Die Krankheit ist zurzeit nicht heilbar. Medikamente können den Verlauf lediglich verzögern. "Die Forschung steckt bei uns noch in den Kinderschuhen, aber immerhin in den Kinderschuhen", zeigen sich Dorothea und Kurt Zwettler optimistisch. "Die Pharmakonzerne sollten einmal draufkommen, dass es auch etwas anderes gibt, als lukrative Erkrankungen", meint ein Betroffener in der Runde.

Die Diagnose führt zum Neurologen. Eine molekulargenetische Untersuchung in Form eines Blut- oder Speicheltests wird durchgeführt. Dann folgt ein Gespräch, ob der Betroffene das Ergebnis wirklich wissen will, oder nicht. "Diese Diagnose muss man erst einmal verdauen", sagen die Zwettlers.
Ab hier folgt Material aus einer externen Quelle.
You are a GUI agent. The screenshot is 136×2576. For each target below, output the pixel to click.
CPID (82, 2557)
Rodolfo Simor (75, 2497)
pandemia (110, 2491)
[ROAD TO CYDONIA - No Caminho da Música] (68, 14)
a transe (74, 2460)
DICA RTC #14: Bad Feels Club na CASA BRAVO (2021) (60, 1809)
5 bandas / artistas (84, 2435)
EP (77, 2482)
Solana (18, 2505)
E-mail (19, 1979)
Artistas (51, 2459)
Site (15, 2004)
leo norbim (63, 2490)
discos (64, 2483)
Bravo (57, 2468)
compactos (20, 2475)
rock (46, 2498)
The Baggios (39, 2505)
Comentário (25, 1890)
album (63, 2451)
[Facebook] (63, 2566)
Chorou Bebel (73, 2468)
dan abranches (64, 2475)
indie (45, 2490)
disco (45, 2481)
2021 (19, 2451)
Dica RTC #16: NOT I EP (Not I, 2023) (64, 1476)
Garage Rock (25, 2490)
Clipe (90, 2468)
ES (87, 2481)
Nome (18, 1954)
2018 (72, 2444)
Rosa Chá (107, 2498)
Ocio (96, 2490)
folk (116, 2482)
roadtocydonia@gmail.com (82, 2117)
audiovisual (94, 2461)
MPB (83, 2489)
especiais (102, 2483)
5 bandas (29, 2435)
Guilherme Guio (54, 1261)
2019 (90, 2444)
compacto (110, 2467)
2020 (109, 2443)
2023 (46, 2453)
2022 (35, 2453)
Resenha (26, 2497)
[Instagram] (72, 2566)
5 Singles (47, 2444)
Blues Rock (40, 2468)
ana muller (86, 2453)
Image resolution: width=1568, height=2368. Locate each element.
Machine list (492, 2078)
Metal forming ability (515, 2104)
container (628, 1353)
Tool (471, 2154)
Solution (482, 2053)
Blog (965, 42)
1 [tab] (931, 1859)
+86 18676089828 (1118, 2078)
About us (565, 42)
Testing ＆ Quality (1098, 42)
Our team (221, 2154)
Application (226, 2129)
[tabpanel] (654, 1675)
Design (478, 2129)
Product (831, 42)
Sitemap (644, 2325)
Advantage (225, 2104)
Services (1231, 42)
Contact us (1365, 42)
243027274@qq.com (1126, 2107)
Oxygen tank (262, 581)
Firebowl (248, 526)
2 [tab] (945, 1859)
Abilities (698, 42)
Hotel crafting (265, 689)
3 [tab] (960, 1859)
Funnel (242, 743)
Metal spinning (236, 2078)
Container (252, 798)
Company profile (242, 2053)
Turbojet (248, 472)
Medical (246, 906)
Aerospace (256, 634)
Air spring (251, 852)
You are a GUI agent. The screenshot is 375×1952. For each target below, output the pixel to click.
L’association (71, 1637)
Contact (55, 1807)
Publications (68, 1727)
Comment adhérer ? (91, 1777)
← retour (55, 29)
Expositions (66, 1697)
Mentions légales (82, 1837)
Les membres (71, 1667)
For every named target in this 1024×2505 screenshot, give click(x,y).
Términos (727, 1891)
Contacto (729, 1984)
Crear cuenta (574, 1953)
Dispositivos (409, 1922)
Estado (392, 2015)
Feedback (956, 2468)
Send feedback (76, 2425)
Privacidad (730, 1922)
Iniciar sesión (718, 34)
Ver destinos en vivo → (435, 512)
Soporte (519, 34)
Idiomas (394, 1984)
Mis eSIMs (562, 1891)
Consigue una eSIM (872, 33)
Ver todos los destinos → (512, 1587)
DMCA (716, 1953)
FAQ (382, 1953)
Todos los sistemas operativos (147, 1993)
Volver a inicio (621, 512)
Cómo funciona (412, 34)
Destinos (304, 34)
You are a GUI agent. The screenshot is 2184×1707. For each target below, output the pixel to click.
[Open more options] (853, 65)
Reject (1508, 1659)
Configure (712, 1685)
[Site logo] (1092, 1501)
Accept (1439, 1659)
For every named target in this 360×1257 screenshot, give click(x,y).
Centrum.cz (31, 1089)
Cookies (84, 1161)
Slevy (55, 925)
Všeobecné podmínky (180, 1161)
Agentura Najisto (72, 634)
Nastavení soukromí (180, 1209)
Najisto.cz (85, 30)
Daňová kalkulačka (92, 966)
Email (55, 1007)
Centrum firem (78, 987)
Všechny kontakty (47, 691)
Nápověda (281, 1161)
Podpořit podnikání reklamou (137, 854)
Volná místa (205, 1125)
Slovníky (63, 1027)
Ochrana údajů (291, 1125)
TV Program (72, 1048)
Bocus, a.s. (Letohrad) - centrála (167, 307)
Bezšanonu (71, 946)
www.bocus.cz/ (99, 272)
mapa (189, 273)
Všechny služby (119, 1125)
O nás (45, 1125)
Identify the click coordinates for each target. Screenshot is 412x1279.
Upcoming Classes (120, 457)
Menschen, die Chorea Huntington bereits bei einem Familienmitglied erlebt haben, wissen, was auf sie zukommt.

Ob sie sich der Diagnose nun stellen, oder nicht: Das Risiko selbst zu erkranken, hängt wie ein Damoklesschwert  über ihnen. So hat sich Susanne B. trotz der Erkrankung ihrer Mutter sowie weiterer Familienmitglieder bislang nicht testen lassen. "Ich würde die Diagnose zurzeit nicht aushalten", sagt sie. Vorher will sie ihre Ausbildung zur Kindergartenpädagogin abschließen. Dass sie sich mit Chorea Huntington dennoch intensiv auseinander setzt, beweist allein ihre Teilnahme an der Selbsthilfegruppe.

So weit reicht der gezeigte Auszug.